→ **課題文**
"令和"報道に感じる違和感

新しい年号が「令和」と発表された。ちょっと冷たい印象を受けるけど、語感はとても良くて、親しみやすい"和"が入っており、なかなか良く考えられたいい年号と思う。(江戸時代に詳しい私は真っ先に"明和"を思いついてしまったけど。ちなみに明和は大火事で有名。)
しかし、メディアは騒ぎすぎだし、その割に肝心な情報が報じられていないような・・・

最近のテレビメディアの報道はまるで"新年号祭り"となっていて、これまでの元号の歴史や新元号の予想などが多く放送されてきた。そして、昨日は朝から発表されるまで特番状態となって、全てのテレビ局が官邸での発表を生中継したそうだ。まぁ日本にとっては歴史的なことだから、大きく報じることは理解できるが、その後の"令和祭り"は何なんだ?はんこ屋さんやお菓子屋さんが、特急で令和製品を作ったことなんて、どうでもいいじゃないか。

→ **抜粋データ**

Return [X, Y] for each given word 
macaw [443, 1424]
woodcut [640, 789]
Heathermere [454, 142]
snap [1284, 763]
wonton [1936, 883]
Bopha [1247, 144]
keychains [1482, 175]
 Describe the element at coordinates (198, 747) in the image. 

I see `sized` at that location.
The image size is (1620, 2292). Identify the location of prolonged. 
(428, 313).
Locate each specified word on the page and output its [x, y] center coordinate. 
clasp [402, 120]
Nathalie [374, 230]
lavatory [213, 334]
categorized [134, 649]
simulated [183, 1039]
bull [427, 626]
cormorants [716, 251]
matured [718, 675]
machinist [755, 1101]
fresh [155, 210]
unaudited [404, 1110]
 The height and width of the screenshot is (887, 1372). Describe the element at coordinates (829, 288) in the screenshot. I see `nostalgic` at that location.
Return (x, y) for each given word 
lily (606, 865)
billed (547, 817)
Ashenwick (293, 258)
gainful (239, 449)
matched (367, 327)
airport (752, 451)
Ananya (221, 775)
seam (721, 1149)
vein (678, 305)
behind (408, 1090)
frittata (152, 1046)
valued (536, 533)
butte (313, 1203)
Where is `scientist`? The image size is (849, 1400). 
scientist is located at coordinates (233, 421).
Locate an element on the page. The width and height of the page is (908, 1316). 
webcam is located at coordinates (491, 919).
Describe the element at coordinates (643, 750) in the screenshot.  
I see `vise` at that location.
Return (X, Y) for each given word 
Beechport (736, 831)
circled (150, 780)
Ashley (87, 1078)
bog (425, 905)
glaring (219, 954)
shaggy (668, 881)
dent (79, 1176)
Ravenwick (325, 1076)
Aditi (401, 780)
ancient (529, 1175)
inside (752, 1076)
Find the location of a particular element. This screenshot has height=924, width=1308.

→ **課題一覧**
(1) 令和の報道についての文章を読み、次の(a)〜(c)が文章と合っているか、「はい」か「いいえ」で答えてください。それぞれ、決め手になった文章中の言葉をそのまま引用してください。
(a) 筆者は新しい年号をいい年号だと思っている。
(b) 筆者は新しい年号を聞いて、真っ先に「明治」を思いついた。
(c) 筆者は、はんこ屋さんやお菓子屋さんが令和製品を作った話を大事なことだと考えている。
(2) 令和の報道についての文章の続きを、最後の文のあとから書いてください。
記録は課題文の内容とは関係ありません。

→ **課題ごとの答え**
(1)
(a) はい。「なかなか良く考えられたいい年号と思う」
(b) いいえ。「真っ先に"明和"を思いついてしまった」
(c) いいえ。「どうでもいいじゃないか」

(2)
日本の長い歴史の伝統を無視して、和書を出典とする年号が生まれ、これを安倍総理は誇らし説明し、それをメディアは追従してめでたいムード。新年号が万葉集から引用されたことは間違いないが、万葉集の中にある万葉仮名で書かれた歌は使われず、第五巻の"序文"からの引用だ。その序文は、当時の世界的ベストセラーの"文選"を学んだ作者によって書かれたもので、文選にある張衡の優れた作品(仲春令月、時和気清...)を、本歌取りのように上手に取り入れて書かれているようだ。つまり"令和"の本当の原点は万葉集でなく"文選"にある、というのが歴史的には正しい解釈と思う。それがちゃんと報じられないことに強い違和感を感じた。
また、万葉集の令和が書かれている箇所を、仮名交じりの文章で紹介するのもいかがなものか?序文は漢文で書かれているので、原典通りに"于時初春令月 氣淑風和梅披鏡前之粉"と表するべきだろう。

騒ぎすぎ感とか歴史的な説明の物足りなさなどで、違和感を感じた昨日の新年号の発表だったが、先に述べたように私は"令和"という年号は良いと思うし、新しい年号が決まったことはめでたくて嬉しいことだ。
天皇陛下の崩御という悲しみの中で決まった平成と違い、みんなが喜べる改元を素直に喜びたい。